Bowen Buchbinder Vilensky

Behind Closed Doors

Asset magazine, March 2013

If matrimonial issues arise, it’s probably time to visit a lawyer.

As a family lawyer, something which I commonly encounter is the way financial planners can leave their clients, and potentially themselves, exposed when dealing with matrimonial issues.  Whether acting for spouses, de facto partners, or their parents or business partners, the best of intentions can so often lead to disastrous results.

Typical examples of when things can come unstuck arise when someone, who may have been a client for years, comes into your office and tells you:

  1. They are thinking, or actively planning, to leave their spouse or partner;
  2. They have entered into a new relationship, and want to make sure the new partner does not have a claim to particular assets such as a business or inheritance.
  3. They want to bring their son or daughter into the family business or farm, but  make sure their child’s spouse or partner cannot get their hands on it; or
  4. They want to gift or loan money or property to their child, but make sure that the child’s spouse or partner does not get it.

You want to do the right thing by your client.  And it may seem that reviewing their portfolio, discussing potential options to protect their assets, or making arrangements to set up a trust or loan agreement may be a good starting point. But you could be doing exactly the wrong thing by your client.

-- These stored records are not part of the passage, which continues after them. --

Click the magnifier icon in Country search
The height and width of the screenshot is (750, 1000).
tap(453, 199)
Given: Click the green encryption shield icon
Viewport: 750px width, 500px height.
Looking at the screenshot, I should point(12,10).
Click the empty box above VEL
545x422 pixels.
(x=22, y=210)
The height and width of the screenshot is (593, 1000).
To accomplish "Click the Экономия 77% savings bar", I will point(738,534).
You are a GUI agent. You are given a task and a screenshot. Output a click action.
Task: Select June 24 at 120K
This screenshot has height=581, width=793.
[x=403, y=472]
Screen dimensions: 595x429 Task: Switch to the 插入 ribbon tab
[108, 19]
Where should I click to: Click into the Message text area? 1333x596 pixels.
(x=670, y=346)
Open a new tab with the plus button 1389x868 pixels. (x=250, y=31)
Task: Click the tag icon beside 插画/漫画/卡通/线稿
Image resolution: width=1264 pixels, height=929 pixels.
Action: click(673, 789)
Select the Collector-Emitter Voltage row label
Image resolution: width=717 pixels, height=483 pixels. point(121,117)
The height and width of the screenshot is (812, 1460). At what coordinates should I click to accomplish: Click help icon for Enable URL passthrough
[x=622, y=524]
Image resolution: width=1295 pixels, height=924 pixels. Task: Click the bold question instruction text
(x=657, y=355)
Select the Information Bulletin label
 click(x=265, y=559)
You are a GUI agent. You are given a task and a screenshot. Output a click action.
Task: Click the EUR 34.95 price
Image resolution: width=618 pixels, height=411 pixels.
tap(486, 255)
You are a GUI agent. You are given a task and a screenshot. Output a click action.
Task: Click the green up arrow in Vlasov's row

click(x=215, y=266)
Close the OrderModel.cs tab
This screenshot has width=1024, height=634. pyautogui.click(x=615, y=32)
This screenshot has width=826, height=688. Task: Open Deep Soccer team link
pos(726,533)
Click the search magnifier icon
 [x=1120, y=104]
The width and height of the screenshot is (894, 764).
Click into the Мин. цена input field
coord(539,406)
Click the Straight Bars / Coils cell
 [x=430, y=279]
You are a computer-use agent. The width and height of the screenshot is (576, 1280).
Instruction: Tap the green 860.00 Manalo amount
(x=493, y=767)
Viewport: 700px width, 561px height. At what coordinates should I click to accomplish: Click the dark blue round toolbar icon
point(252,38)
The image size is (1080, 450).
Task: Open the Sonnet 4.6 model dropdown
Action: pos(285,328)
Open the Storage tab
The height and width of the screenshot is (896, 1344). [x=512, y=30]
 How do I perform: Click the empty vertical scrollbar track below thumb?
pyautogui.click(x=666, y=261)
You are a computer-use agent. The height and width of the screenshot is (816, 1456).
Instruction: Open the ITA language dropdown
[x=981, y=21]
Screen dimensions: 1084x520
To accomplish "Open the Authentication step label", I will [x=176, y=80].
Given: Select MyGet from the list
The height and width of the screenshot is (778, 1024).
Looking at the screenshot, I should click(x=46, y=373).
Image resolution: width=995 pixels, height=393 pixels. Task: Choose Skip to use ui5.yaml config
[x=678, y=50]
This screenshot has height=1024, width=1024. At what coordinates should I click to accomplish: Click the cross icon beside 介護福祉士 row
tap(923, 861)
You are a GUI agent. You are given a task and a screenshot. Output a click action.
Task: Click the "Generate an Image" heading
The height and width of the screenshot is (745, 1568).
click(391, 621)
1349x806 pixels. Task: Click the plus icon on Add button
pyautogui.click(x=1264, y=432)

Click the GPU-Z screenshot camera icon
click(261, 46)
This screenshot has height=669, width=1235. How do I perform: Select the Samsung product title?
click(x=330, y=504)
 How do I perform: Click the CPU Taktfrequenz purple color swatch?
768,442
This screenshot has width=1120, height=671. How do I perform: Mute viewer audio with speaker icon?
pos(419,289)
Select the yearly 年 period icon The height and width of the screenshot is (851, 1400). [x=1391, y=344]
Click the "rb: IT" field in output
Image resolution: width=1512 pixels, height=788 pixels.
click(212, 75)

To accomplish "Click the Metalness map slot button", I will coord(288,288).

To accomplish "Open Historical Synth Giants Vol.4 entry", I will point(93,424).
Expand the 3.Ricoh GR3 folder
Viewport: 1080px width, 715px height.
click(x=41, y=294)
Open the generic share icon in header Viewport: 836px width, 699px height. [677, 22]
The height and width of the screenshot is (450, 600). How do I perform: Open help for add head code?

Why?  Very simply because there’s a real possibility that down the track, the lawyer acting for a disgruntled spouse, partner, or son/daughter in law, will issue a subpoena for any files you have.  And we’re not just talking about formal statements of advice.  Handwritten diagrams, file notes or other schematics on sheets of paper are all open to scrutiny.  If there is any suggestion that your client has tried to transfer or hide assets, or even that transactions were entered into in anticipation of a potential claim, it can work strongly against them, or their son or daughter, in the Family Court. 

Advisers often assume that client confidentiality protects them from having to disclose what was discussed at meetings, or their files.  This is wrong.  The only documents which cannot be viewed by the other side are documents to which legal professional privilege attaches. 

There can be disastrous consequences when financial planners offer what is essentially family law advice – not necessarily because the advice is wrong, but because it is not privileged.  This applies equally to the advice sought by, and/or given to, either side in a matrimonial dispute.

Legal professional privilege attaches only to communications between the lawyer and their client and any documents created for the dominant purpose of giving instructions or obtaining advice. In the Family Court, the privilege may not even protect communications between clients and, for example, commercial lawyers.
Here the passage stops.